5. Les frais de première et seconde instance seront arrêtés à 1'875 fr. au total, soit respectivement 750 fr. pour la première instance et 1'125 fr. pour le recours, y compris la décision sur effet suspensif (art. 48 et 61 al. 1 OELP) et entièrement compensés avec les avances fournies par les parties, qui restent acquises à l'Etat (art. 111 al. 1 CPC). Ils seront mis à la charge de l'intimé, qui succombe pour l'essentiel, à raison de 4/5ème, soit 1'500 fr., et à la charge de la recourante à raison d'1/5ème, soit 375 fr. L'intimé sera en conséquence condamné à verser à la recourante la somme de 750 fr. au titre de remboursement de l'avance fournie.

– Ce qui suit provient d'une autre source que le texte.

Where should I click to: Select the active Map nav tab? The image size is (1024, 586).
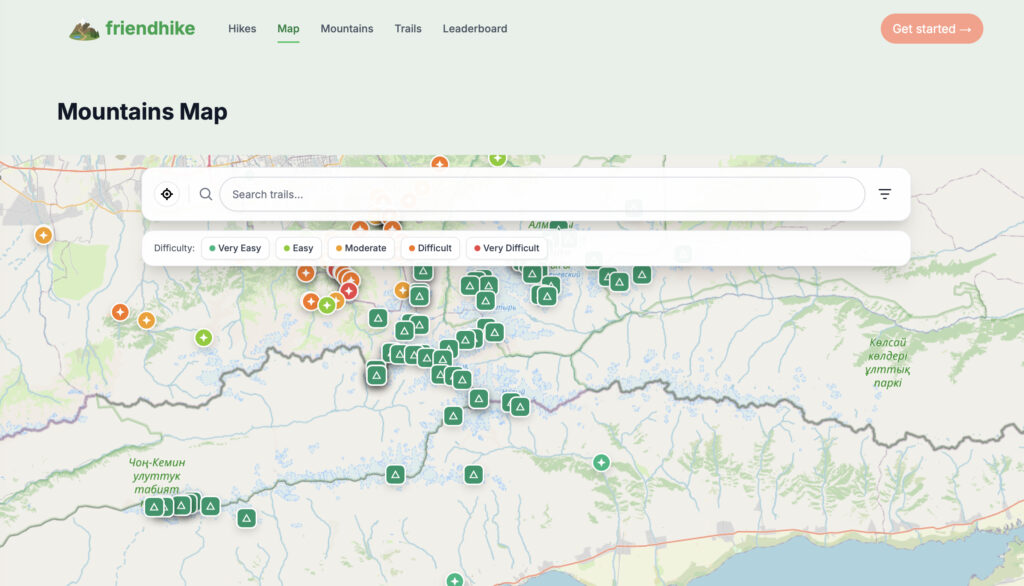(288, 29)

Vu l'issue du litige, les dépens de première et seconde instance, arrêtés à 2'000 fr. et respectivement 1'500 fr., débours et TVA inclus, seront répartis à raison 4/5ème (soit 2'800 fr.) à la charge de l'intimé et à raison d'1/5ème (soit 700 fr.) à la charge de la recourante (art. 85, 88, 89 et 90 RTFMC, art. 23, 25 et 26 LaCC).

* * * * *


 

PAR CES MOTIFS,
La Chambre civile :

A la forme :

Déclare recevable le recours interjeté par A______ contre le jugement JTPI/15486/2016 rendu le 16 décembre 2016 par le Tribunal de première instance dans la cause C/17514/2016-21 SML.

Au fond :

Annule ce jugement et statuant à nouveau :

Prononce la mainlevée provisoire de l'opposition faite au commandement de payer poursuite n° 1______ à concurrence de 18'480 fr. avec intérêts à 5% l'an dès le 25 août 2014 et de 3'046 fr. 86 avec intérêts à 5% l'an dès le 5 décembre 2014.

Déboute les parties de toutes autres conclusions.

Sur les frais :

Arrête les frais judiciaires de première instance et de recours à 1'875 fr., les met à la charge de B______ à raison de 1'500 fr. et à la charge de A______ à raison de 375 fr. et dit qu'ils sont entièrement compensés avec les avances fournies par les parties, lesquelles restent acquises à l'Etat.

Condamne B______ à verser à A______ la somme de 750 fr. à titre de remboursement de l'avance fournie.

Condamne B______ à verser à A______ la somme de 2'800 fr. à titre de dépens de première instance et de recours.

Condamne A______ à verser à B______ la somme de 700 fr. à titre de dépens de première instance et de recours.

Siégeant :

Madame Fabienne GEISINGER-MARIETHOZ, présidente; Monsieur Laurent RIEBEN et Monsieur Ivo BUETTI, juges; Monsieur David VAZQUEZ, commis-greffier.

La présidente :

Fabienne GEISINGER-MARIETHOZ

 

Le commis-greffier :

David VAZQUEZ

 

 

Indication des voies de recours :

 

Conformément aux art. 72 ss de la loi fédérale sur le Tribunal fédéral du 17 juin 2005 (LTF; RS 173.110), le présent arrêt peut être porté dans les trente jours qui suivent sa notification avec expédition complète (art. 100 al. 1 LTF) par-devant le Tribunal fédéral par la voie du recours en matière civile.

 

Le recours doit être adressé au Tribunal fédéral, 1000 Lausanne 14.

 

Valeur litigieuse des conclusions pécuniaires au sens de la LTF supérieure ou égale à 30'000 fr.